The State of the Yard

January 22, 2006

It's another year. It seems a little odd to me that it's been a year since I updated here, but then again, school and LJ swallowed me. This is life.

I'm updating here, rather than on LJ, for a few reasons, none of them enough on their own but together they just seem to make it a good idea. I want to keep this stuff together, not just filterable by tag. I think a lot of the people on my Friends list are somewhat bored by all the plant-geek nattering, as non-gardeners often are. And I have this site, and the best way to keep it in my mind is to have something I like to update, so that I actually get around to updating the rest. That's the theory, anyway.

I have high hopes for the year. It seems like I always do, in January. It's been an extremely mild winter, and I have to wonder how that's going to affect the summer, but I'm still hoping for the best and planning like mad. My light rack works properly, for the first time. I have radical new plans for watering the garden. I'm setting aside time, daily, to work on yard projects, and several hours weekly for the garden itself. I've tried to plan for weekly fertilizing, and probably weekly miticide spraying, hoping that at least one of the commercial miticides will keep the Pacific mite under control. I'm going to put down nematodes again.

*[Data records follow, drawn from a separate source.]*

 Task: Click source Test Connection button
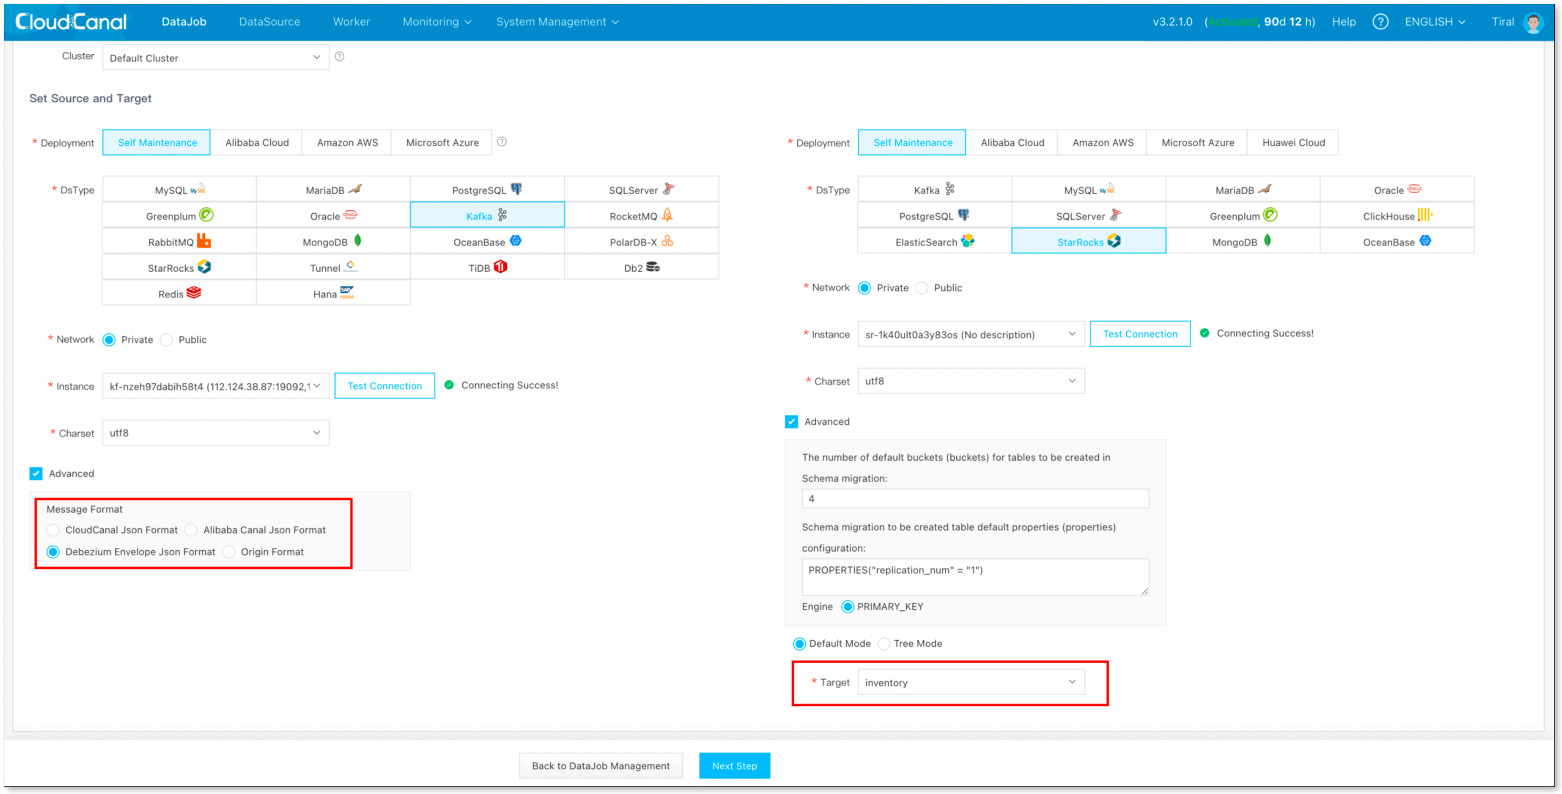[x=384, y=385]
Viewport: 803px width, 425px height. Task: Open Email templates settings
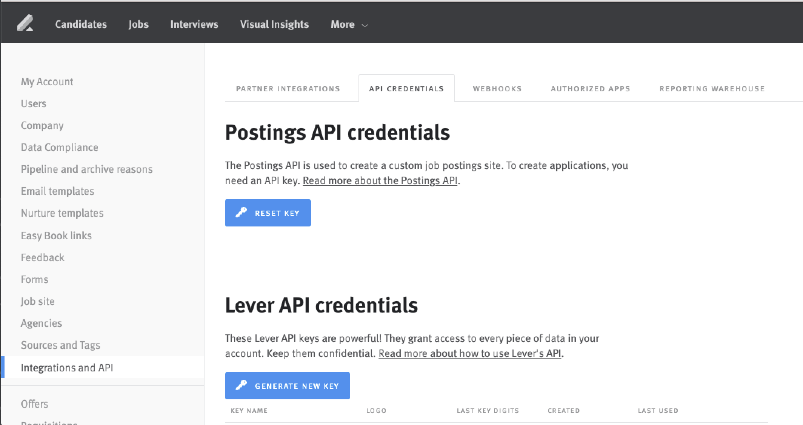click(x=57, y=191)
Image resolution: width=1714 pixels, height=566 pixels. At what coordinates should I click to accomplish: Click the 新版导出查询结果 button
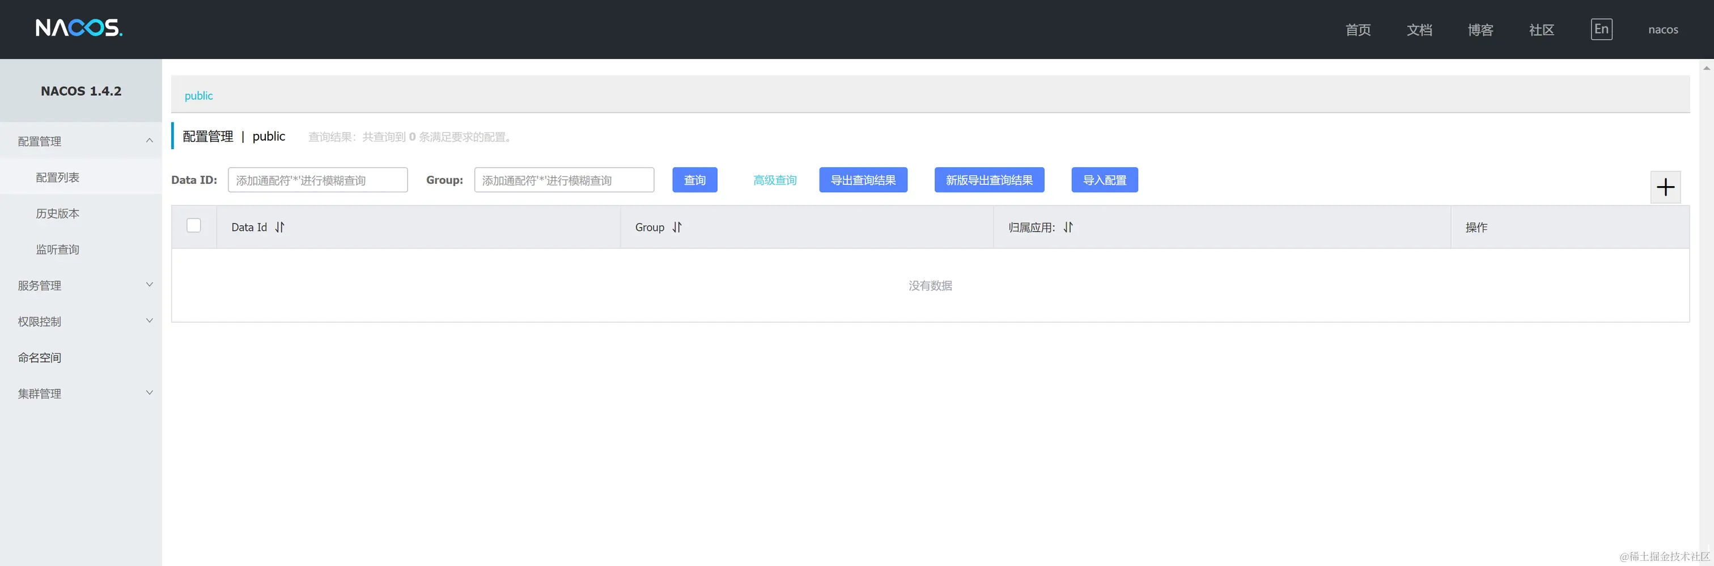pos(989,180)
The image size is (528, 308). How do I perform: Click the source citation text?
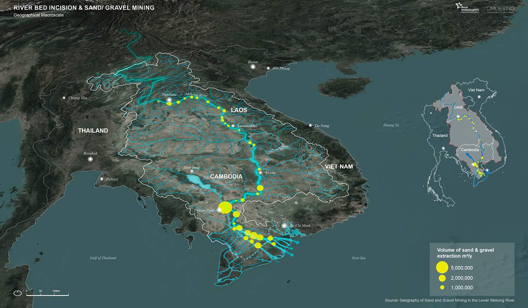pos(449,300)
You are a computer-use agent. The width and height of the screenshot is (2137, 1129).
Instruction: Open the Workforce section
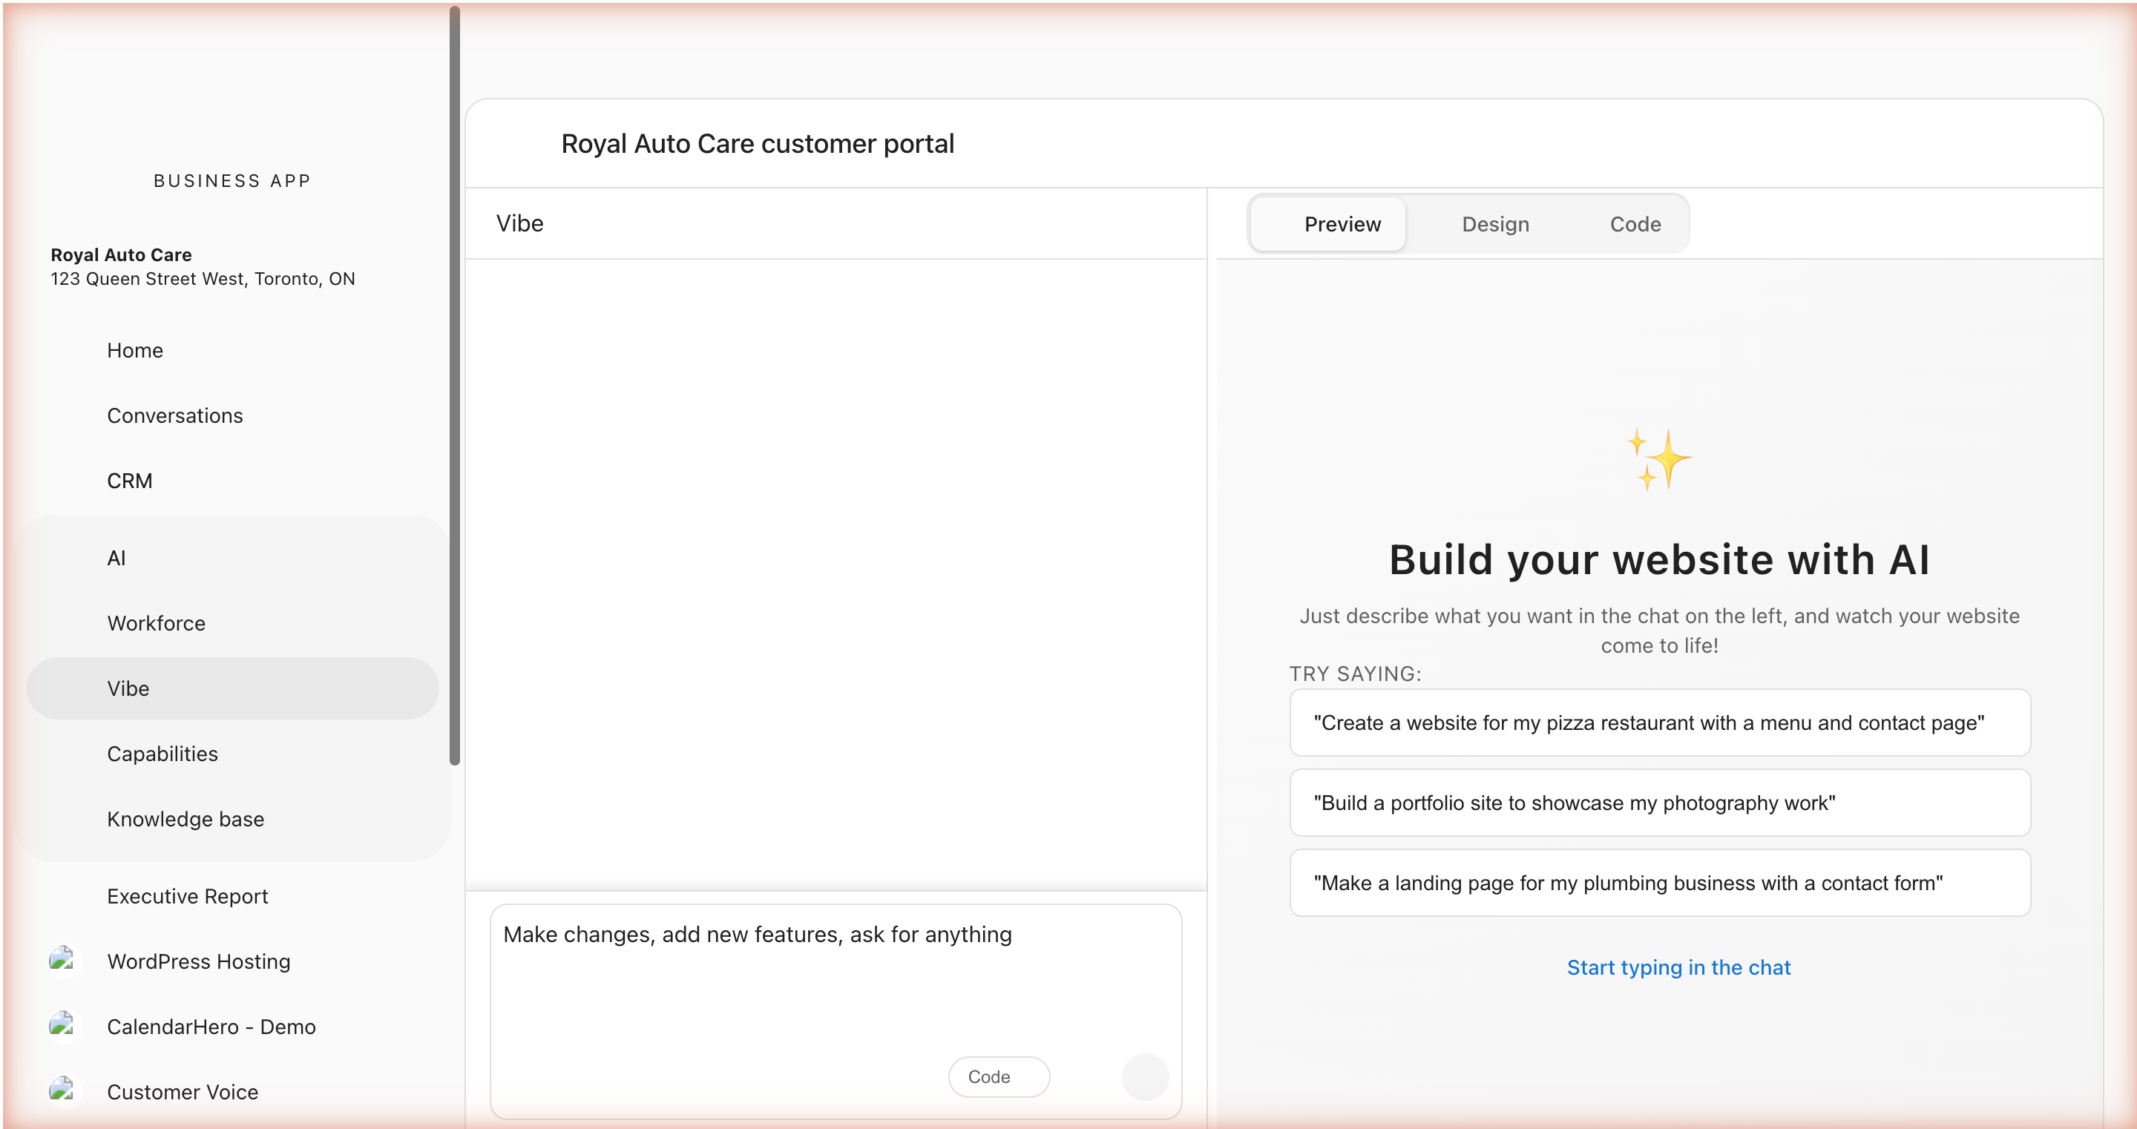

I don't know when I'm going to have time and energy to dig in amendments -- I'd love to now, but the ground is sopping -- but I have plans for essentially replacing the soil with various things to see what works best.

This semester is going to get wilder, but so long as I don't panic, I think I can keep myself from burning out and set aside time for gardening. The two go together, of course; gardening is one of my best stress management strategies, so long as things are going well. And the key to that is knowledge and planning. I know what I'm fighting, and I have potential solutions lined up.

The story so far: I have many little pepper plants under lights, with a couple of Red Robin seeds emerging. Red Robin grows no taller than one foot, and gets loaded with tasty cherry tomatoes. I couldn't resist starting a tomato early, but at least this one can live under the lights for a good long time.

Most of the garden is under newspaper and leaves. I haven't gotten the urge to go out and cover the last bit, so I may end up weeding it -- but it's no more than another 10 feet down, nowhere near the impossible task I had last year. It's just the corn beds, so half of the four can be done a little later, as time allows. The rest has been cleaned up, other than having a couple weeds here and there and a few piles of rock; I'm almost done disassembling the raised bed, and it'll need to be reassembled and filled. An afternoon's work, there, not bad.

I need to move some posts, and buy and assemble the watering system; then it's down to digging holes and filling them with amendments. I'll try to get the watering system out of the way next weekend, before homework really heats up. I'm crossing my fingers that this setup will scale up less frequently, and when it does it'll be easier to clean out. The drip emitters really were a disaster.

I've narrowed down the tomato list to something I can reasonably grow, and now I'm holding on with tooth and nail not to add more. My goal is to can tomatoes this year, so I'm sticking to really productive, robust plants with meaty fruit. I have a couple of new ones to satisfy my curiosity, a cherry tomato because I realized I can't really do without (not Red Robin, I'm putting in one Dr. Carolyn), and hopefully a seed increase on Yellow Wisconsin 55. We'll see how many germinate.

I've been spending a lot of time and energy in the last week clearing out the weed trees in the front thicket. May I just say, for the record, that this is immensely satisfying? They've been encroaching on the lawn for years, and finally I get to go in there with axe, mattock, and saw to hack them out of the ground and reclaim up to fifteen feet of that border. We've made tremendous progress, Nick and Alex and I, and now we can actually see the street. It'll look very different after the chainsaw hits the big trees, and after I clear out all the stumps. I have plans for a couple of roses, herbs, and flowers in that area, so that when we look outside we can see something colorful and pleasant, rather than just an advancing green wall.

My arms and hands are stiff and sore today, though. Too much mattock-work, and too much gripping of the bow saw. I might go out there and pick at it a little, but I really should rest up and turn to something less physically demanding.

It's about time I made an effort to manage my time so that gardening is on the list of essential priorities, up there with homework. It's a big part of who I am, and while it has stresses of its own, it's also something I can concentrate on which isn't school, something mostly within my control. The point at which it gets depressing is when I don't have enough time or energy to combat the problems; again, planning and setting aside time are the keys there, along with not over-committing myself. (I've scaled back the area to 3/4 what it was.)

And the rewards are like nothing else. Grades and scores always feel empty to me -- not like looking out front and seeing a landscape that flowers like I want it to, or bringing in baskets of vegetables that taste nothing like what you get in the store. Or having seven-foot towers of corn and tomatoes, laden with ears and fruit. I always prefer something I can touch, and taste, to numbers on my transcript. School is a means to an end, but gardening is an end in itself.